Simon Rex

  • Red Rocket (2021)

    (On Cable TV, June 2022) After Tangerine and The Florida Project, writer-director Sean Baker has already acquired an enviable reputation as a filmmaker with an interest in off-beat character studies, and Red Rocket only reinforces that title. Once again heading to the American South (this time: rural Texas), Baker aims to spend a few weeks alongside a sex worker trying to find their footing. It begins as a former male pornstar returns to his native small town in the hopes of reuniting with his wife and finding a job after being mysteriously run out of Los Angeles. Our protagonist is, not to put it nicely, charismatic but terrible– talking his way back into his estranged wife’s house, but quickly plotting to turn a local 17-year-old girl into a ticket back to the porn industry. It may sound dreary, but it’s a partial measure of Baker’s skill in that the film isn’t too bad of a time even when spent with a monstrous character.

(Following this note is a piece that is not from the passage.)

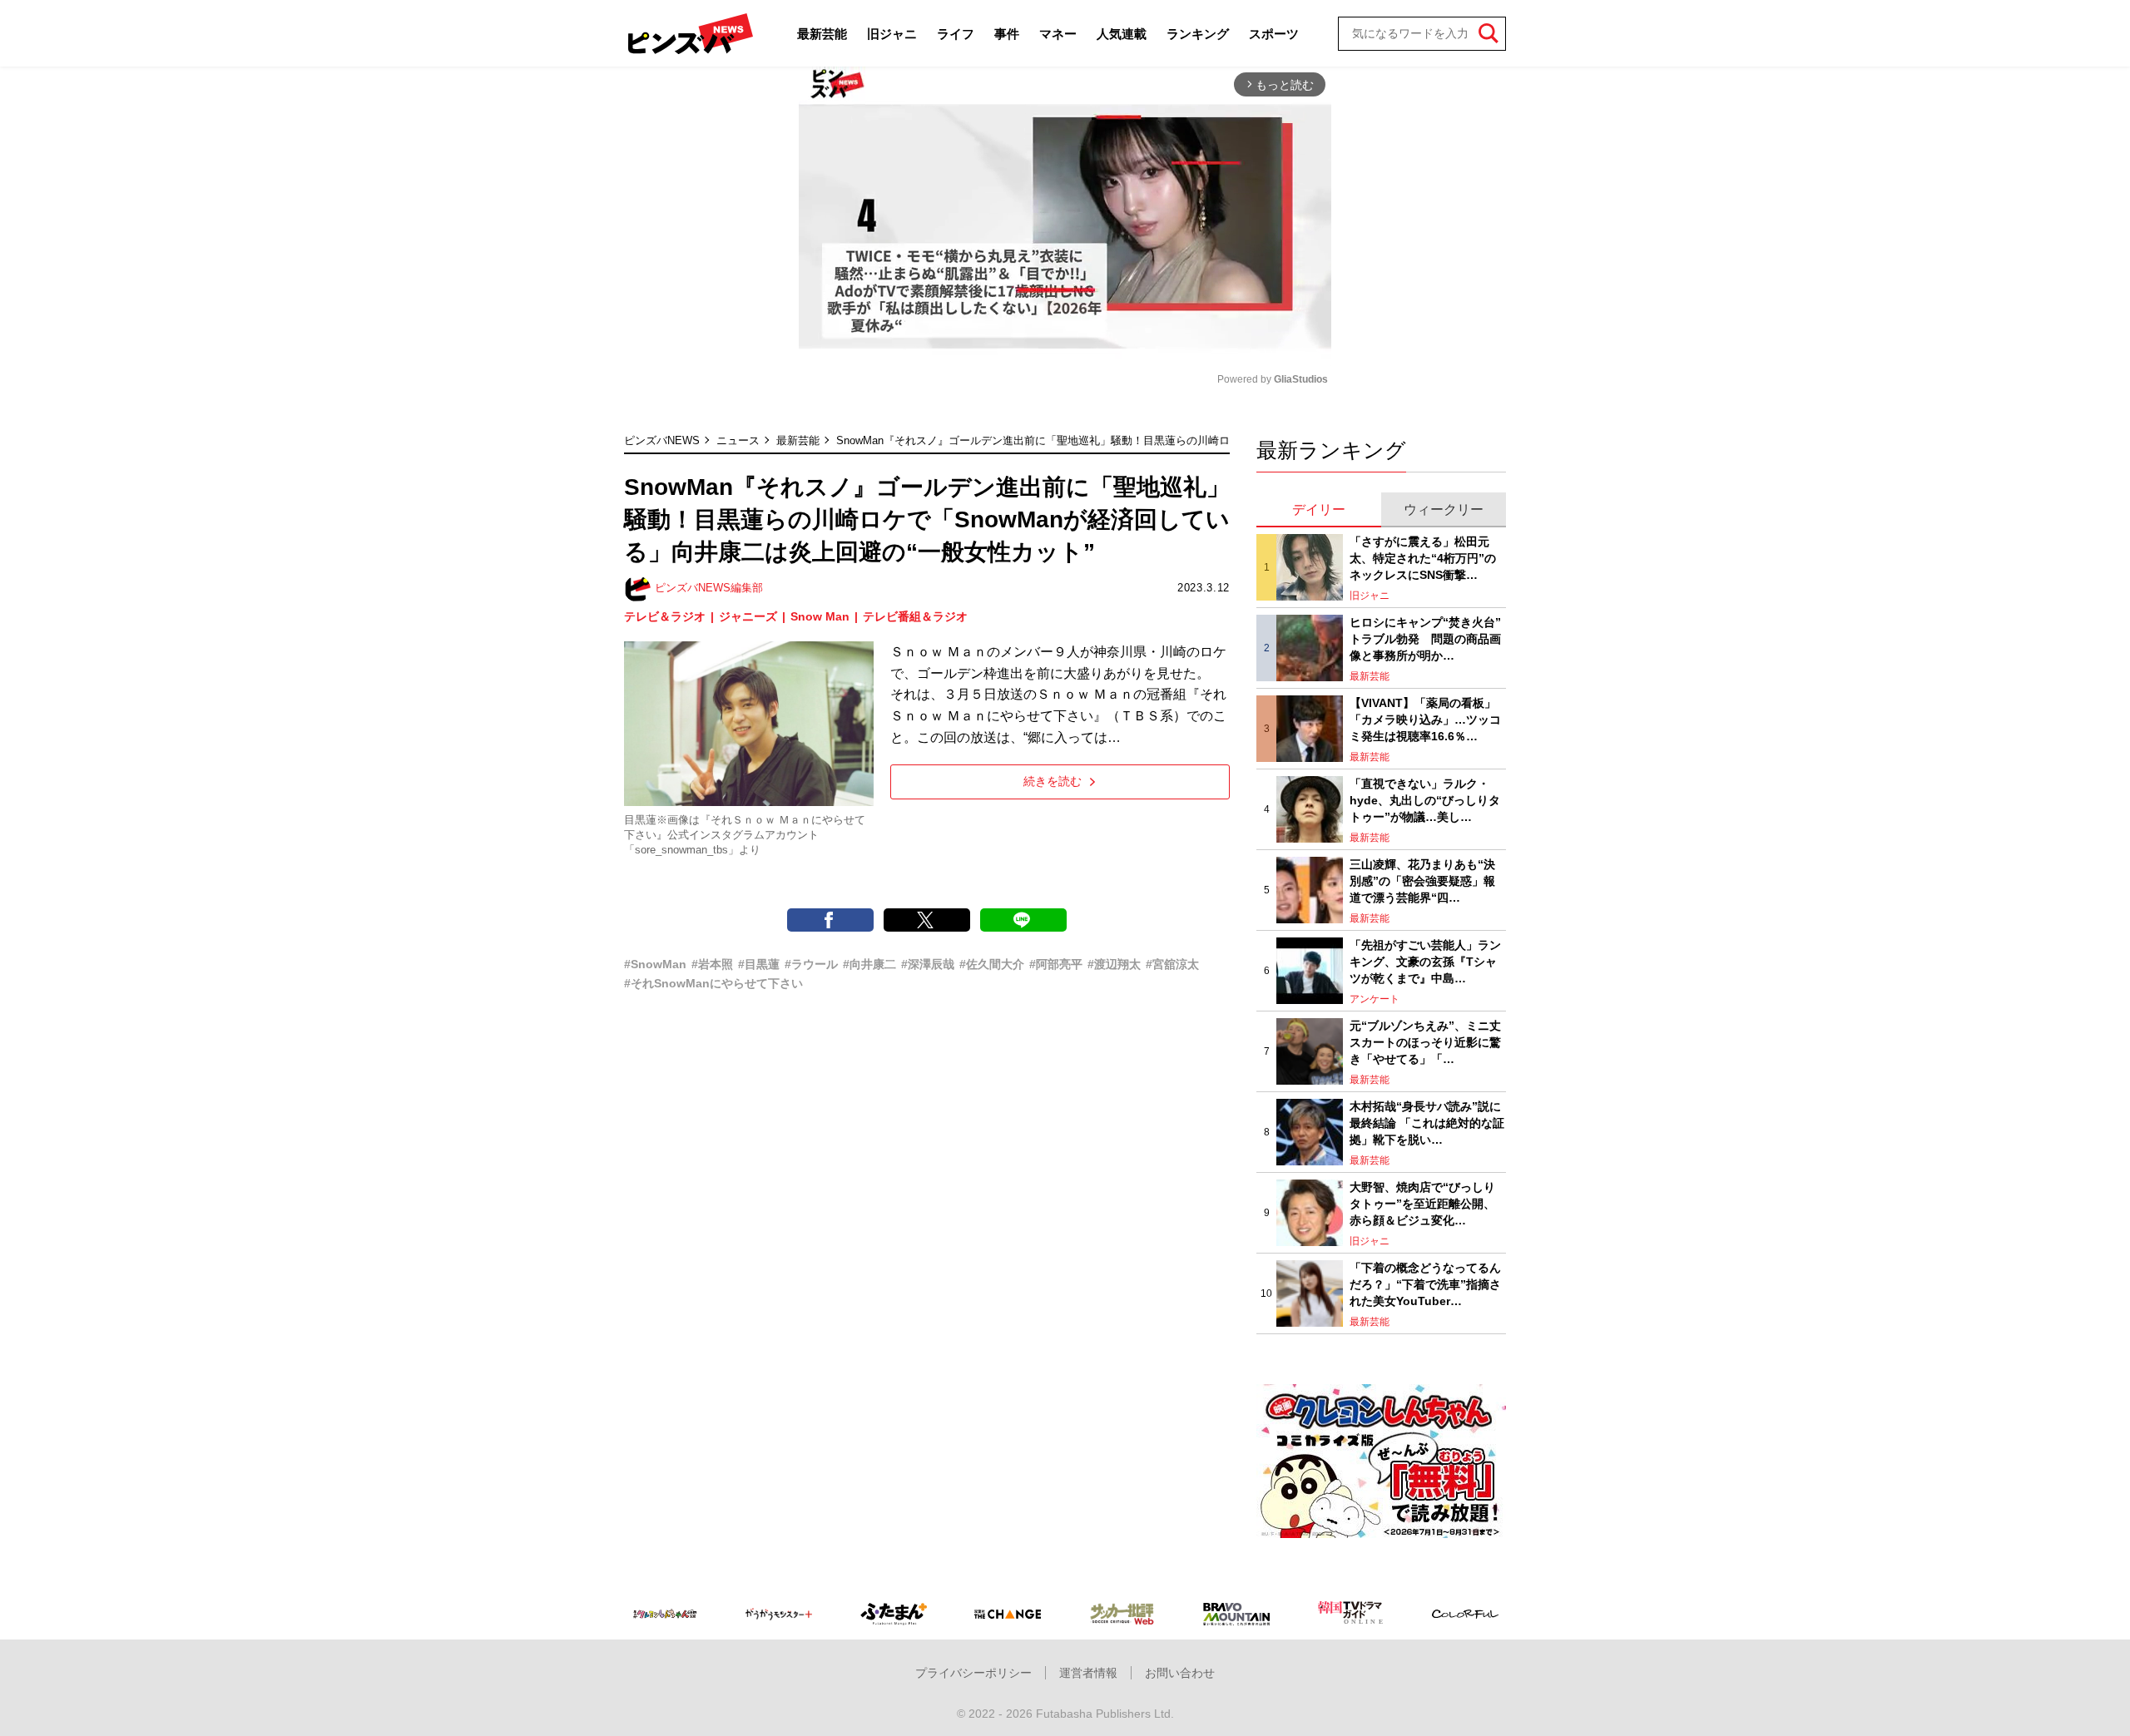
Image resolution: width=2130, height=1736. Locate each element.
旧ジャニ (892, 34)
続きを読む (1052, 781)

There’s a bit of dark humour running through the entire film (for instance; the montage sequence showing how being a freshly-retired pornographic actor isn’t a ticket to gainful employment), and the plotting does have this elusive I-wonder-what-will-happen-next quality. The film isn’t afraid to go ironic (as with the repeated use of N-Sync’s “Bye Bye Bye”), aesthetic (as in showcasing the strange beauty of an industrial plant), empathetic (in making obvious the impact of the protagonist’s actions on the “supporting” character) and even surreal (in concluding on an imaginary sequence, much like The Florida Project). It’s not exactly a fun or likable film – Simon Rex is almost too good in depicting a charming con-man and the film ends right at a moment of crises with unpleasant consequences—but it’s a remarkable one. Perhaps a touch too cynical to be as effective as The Florida Project, but an impressive third entry in a filmography that is bound to become even more imposing.